= Kim Lyons =

American athlete, personal trainer, nutritionist, and fitness model

Kimberly Lyn Lyons (born May 5, 1973) is an American athlete, personal trainer, nutritionist, and fitness model. She has appeared several times on the covers of many health and fitness magazines. She has also starred on the United States version of the competitive reality television show, The Biggest Loser. She originally replaced fellow trainer Jillian Michaels in season 3, but competed against her in season 4. She did not return for season 5, and has not made an appearance since. Subsequently, she appeared at the 2008 Miss America pageant as a panelist, and wrote a book entitled Kim Lyons: Your Body, Your Life.

==Background==
Initially intending to become an airline pilot, she attended Colorado State University and instead majored in Human Development and Nutrition (she decided to change her major because of her "love and passion for health and fitness"). After her graduation in 1995, she began teaching aerobics, which led to her competing in the famous Galaxy Fitness competition, and in 2002, she earned her Pro Card as an IFBB (International Federation of Bodybuilding and fitness) fitness athlete. She is also a model who poses in pageants, and has appeared on many magazine covers.

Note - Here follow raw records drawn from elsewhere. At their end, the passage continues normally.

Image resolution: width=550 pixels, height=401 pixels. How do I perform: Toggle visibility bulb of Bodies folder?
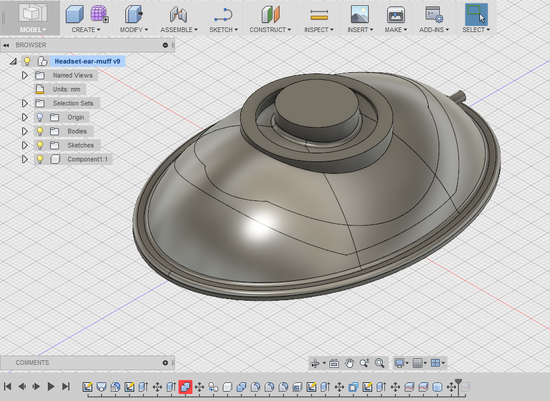point(40,131)
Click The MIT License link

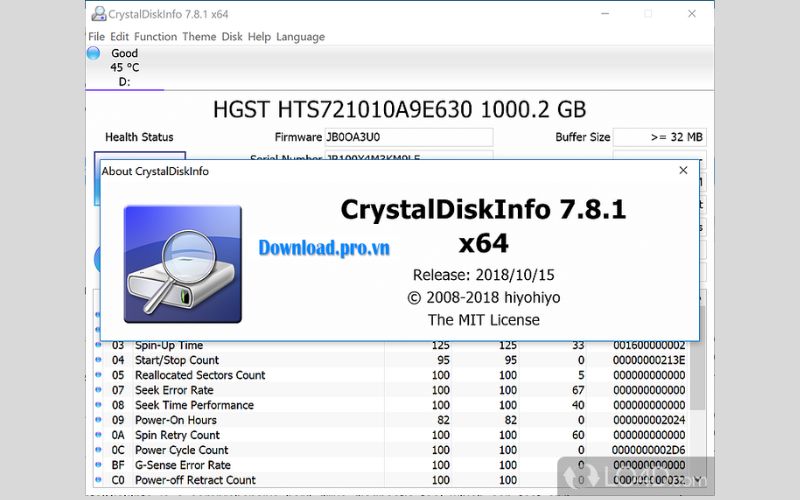pyautogui.click(x=483, y=320)
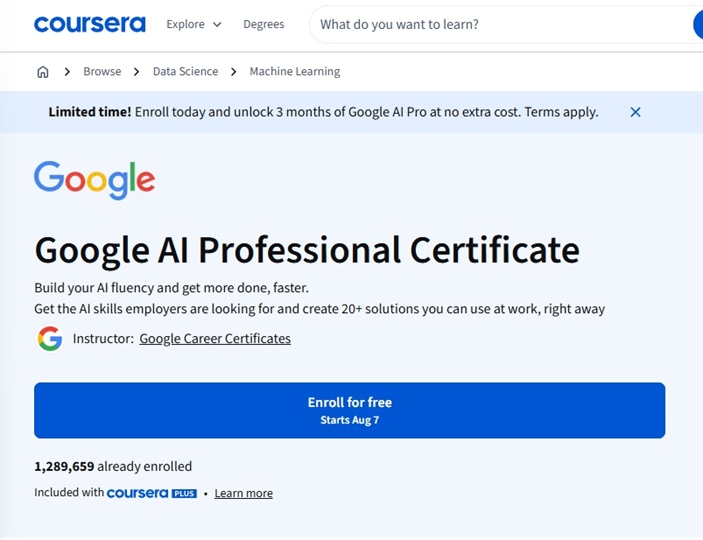
Task: Open the Explore menu
Action: point(194,24)

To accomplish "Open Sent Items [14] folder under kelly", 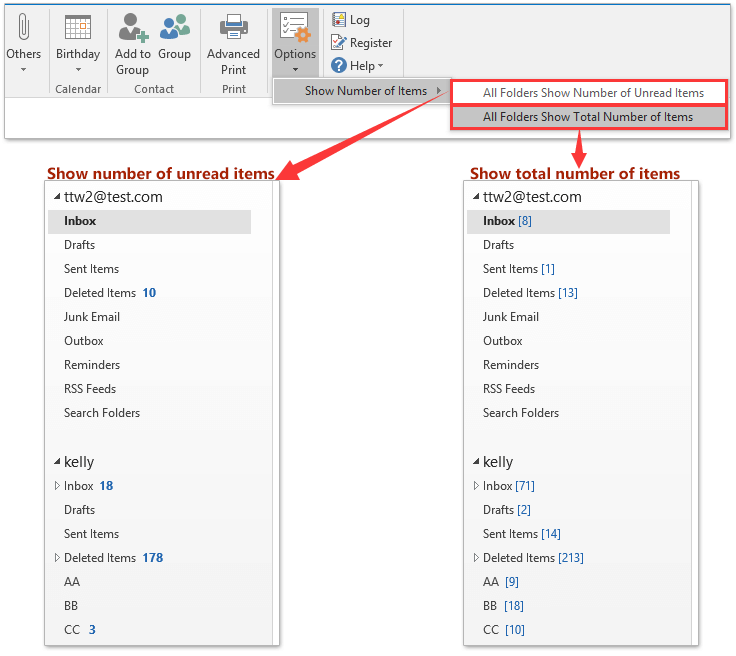I will (x=521, y=534).
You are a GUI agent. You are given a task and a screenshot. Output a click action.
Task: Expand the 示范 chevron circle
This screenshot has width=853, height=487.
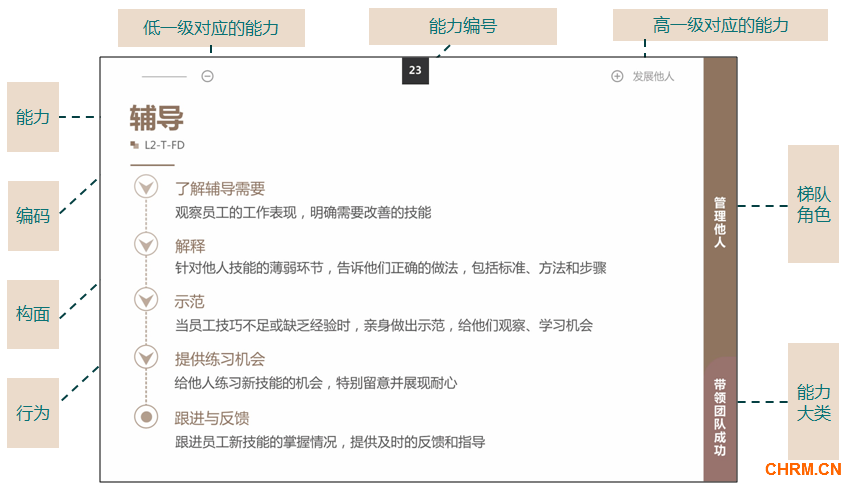[x=146, y=300]
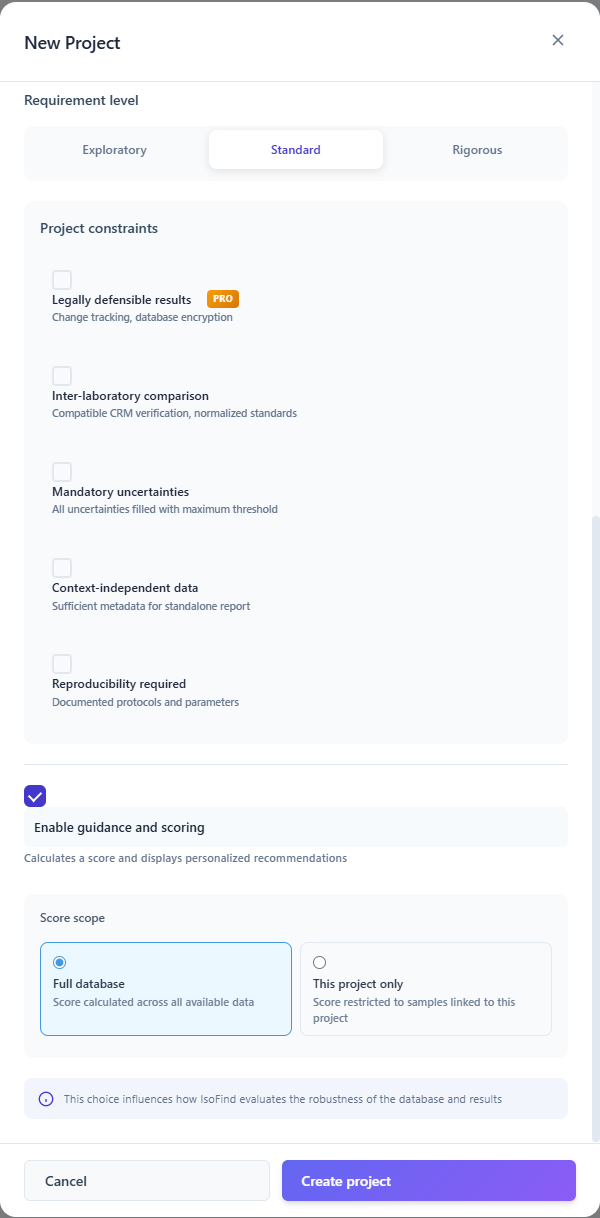Image resolution: width=600 pixels, height=1218 pixels.
Task: Close the New Project dialog
Action: click(x=557, y=40)
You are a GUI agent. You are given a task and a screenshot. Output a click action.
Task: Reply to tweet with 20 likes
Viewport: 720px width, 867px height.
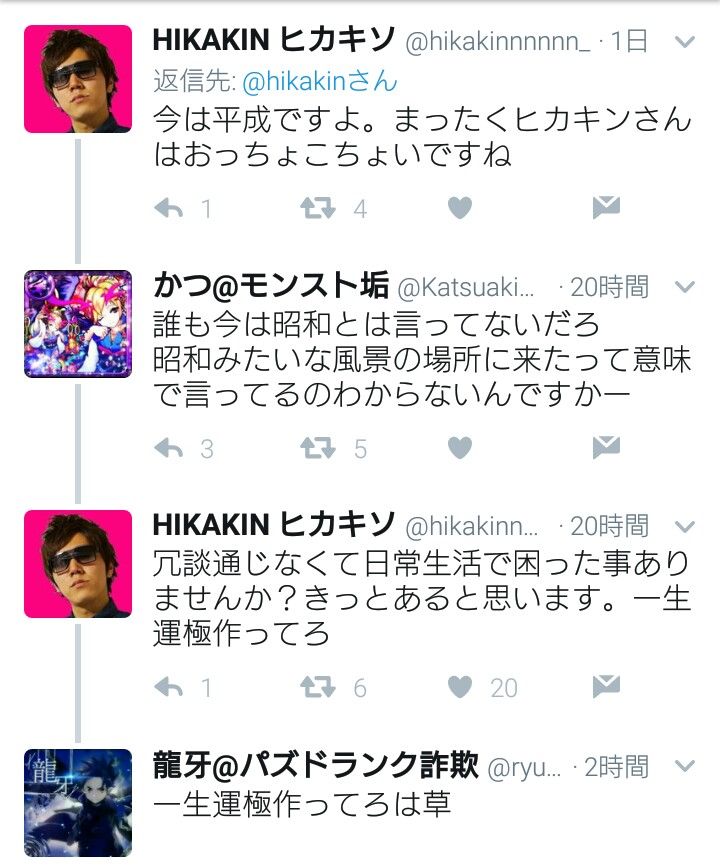click(169, 687)
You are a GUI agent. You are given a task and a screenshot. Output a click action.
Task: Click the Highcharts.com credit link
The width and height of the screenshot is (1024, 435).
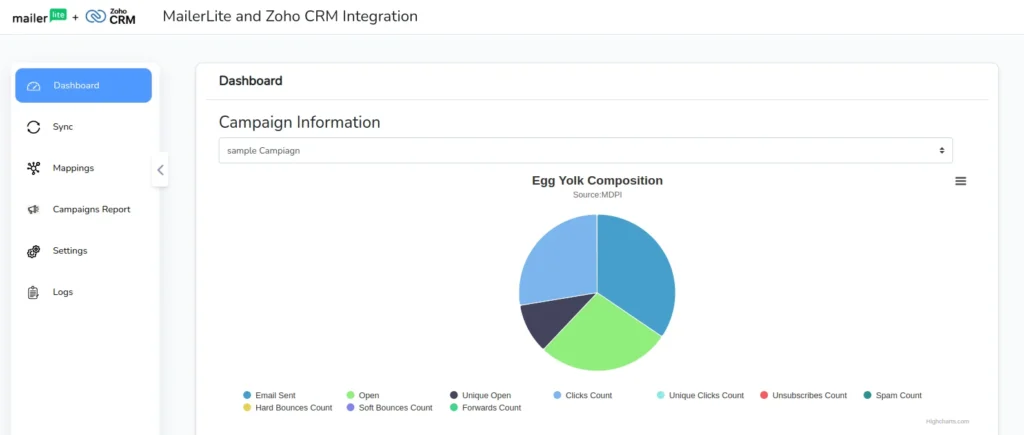[x=947, y=422]
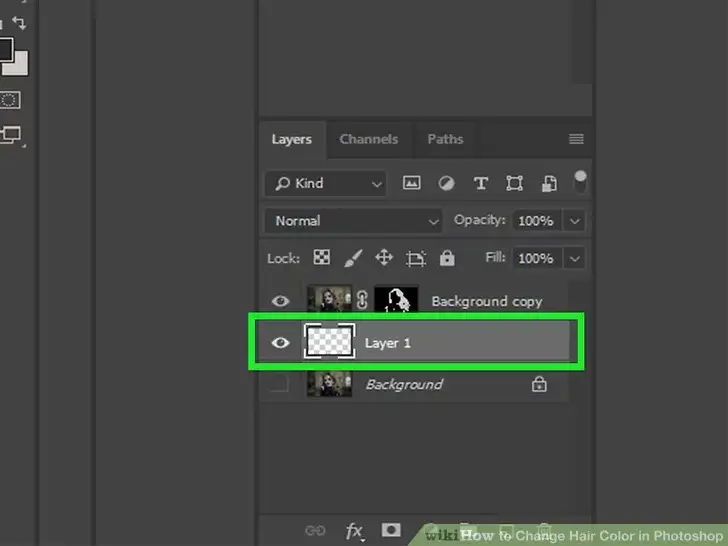Add a layer mask from bottom bar
The height and width of the screenshot is (546, 728).
pos(391,530)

There were only two times in her life when she was unable to be physically fit and active. Before she began teaching aerobics, she was considerably overweight because she struggled with depression, which she managed to conquer by exercising. Later, while preparing for a fitness competition, she tore her Achilles tendon, and needed seven months to recover, during which time she became a health and fitness expert.

Kim resides in Hermosa Beach, California, and married German bodybuilder Gunter Schlierkamp in March 2007. She was previously married to an F-16 pilot. On June 3, 2010, Kim and husband Gunter had their first child together, a boy named Jake Alexander.

==Other media appearances==
Kim Lyons was chosen as a personal trainer to be in Dr. Phil's Ultimate Weight Loss Race in his 7th season.

Kim Lyons was on American Ninja Warrior, but failed on the quintuple steps. She competed in the Venice Qualifiers.